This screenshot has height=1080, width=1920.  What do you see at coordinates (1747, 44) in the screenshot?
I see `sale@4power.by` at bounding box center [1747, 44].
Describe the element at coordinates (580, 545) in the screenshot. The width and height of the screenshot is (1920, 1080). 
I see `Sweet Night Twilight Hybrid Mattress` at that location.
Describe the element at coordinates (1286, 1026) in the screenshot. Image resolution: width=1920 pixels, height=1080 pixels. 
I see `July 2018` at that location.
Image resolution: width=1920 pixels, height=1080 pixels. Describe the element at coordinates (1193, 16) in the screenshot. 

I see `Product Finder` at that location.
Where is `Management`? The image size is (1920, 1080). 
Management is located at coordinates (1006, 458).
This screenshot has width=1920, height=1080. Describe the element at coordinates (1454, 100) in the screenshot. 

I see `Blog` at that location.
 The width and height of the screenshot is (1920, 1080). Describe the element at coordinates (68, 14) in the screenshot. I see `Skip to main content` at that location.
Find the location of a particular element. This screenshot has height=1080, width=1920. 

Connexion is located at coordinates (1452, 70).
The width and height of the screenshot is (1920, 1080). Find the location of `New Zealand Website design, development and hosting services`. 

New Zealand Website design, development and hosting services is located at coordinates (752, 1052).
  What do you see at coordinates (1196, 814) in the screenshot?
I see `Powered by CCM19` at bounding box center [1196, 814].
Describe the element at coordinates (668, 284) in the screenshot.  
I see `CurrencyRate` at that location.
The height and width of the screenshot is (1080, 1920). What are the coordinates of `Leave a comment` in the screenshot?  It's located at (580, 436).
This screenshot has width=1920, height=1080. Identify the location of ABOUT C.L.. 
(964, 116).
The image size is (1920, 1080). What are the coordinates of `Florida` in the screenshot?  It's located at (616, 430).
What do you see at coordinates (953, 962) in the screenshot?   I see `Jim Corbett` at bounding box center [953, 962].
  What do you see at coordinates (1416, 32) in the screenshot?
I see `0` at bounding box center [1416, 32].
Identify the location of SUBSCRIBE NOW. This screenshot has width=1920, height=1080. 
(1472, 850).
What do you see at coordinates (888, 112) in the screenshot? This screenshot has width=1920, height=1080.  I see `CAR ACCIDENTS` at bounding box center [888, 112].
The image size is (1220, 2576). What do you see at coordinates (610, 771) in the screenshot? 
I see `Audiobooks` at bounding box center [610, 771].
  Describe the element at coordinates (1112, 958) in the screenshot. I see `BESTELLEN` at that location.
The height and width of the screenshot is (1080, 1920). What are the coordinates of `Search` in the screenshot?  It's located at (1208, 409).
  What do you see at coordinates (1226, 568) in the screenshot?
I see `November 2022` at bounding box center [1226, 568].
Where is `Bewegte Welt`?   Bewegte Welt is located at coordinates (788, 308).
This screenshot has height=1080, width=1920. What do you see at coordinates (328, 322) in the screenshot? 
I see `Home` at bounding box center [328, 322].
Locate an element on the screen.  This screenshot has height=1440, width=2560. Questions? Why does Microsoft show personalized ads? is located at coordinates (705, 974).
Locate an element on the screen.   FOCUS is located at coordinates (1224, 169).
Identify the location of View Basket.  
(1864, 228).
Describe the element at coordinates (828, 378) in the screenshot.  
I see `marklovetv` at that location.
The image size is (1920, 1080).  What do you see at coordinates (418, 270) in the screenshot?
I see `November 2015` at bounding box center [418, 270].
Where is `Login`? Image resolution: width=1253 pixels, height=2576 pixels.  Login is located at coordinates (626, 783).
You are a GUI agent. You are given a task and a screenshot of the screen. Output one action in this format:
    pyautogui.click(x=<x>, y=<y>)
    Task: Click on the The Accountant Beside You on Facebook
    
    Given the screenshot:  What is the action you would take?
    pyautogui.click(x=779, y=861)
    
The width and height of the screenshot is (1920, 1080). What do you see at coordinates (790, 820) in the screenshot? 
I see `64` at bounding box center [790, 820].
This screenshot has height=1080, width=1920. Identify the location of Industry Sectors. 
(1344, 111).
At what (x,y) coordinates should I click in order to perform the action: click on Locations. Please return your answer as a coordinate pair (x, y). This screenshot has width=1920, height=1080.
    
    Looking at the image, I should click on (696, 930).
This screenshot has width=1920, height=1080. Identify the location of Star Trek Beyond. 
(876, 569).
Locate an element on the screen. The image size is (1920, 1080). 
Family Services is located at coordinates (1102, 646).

****************************************

Short exercise: Report each line in the entries above that contains the word "Where", copying every such line in full.

Worked answer:
Where is `Management`? The image size is (1920, 1080). 
Where is `Bewegte Welt`?   Bewegte Welt is located at coordinates (788, 308).
Where is `Login`? Image resolution: width=1253 pixels, height=2576 pixels.  Login is located at coordinates (626, 783).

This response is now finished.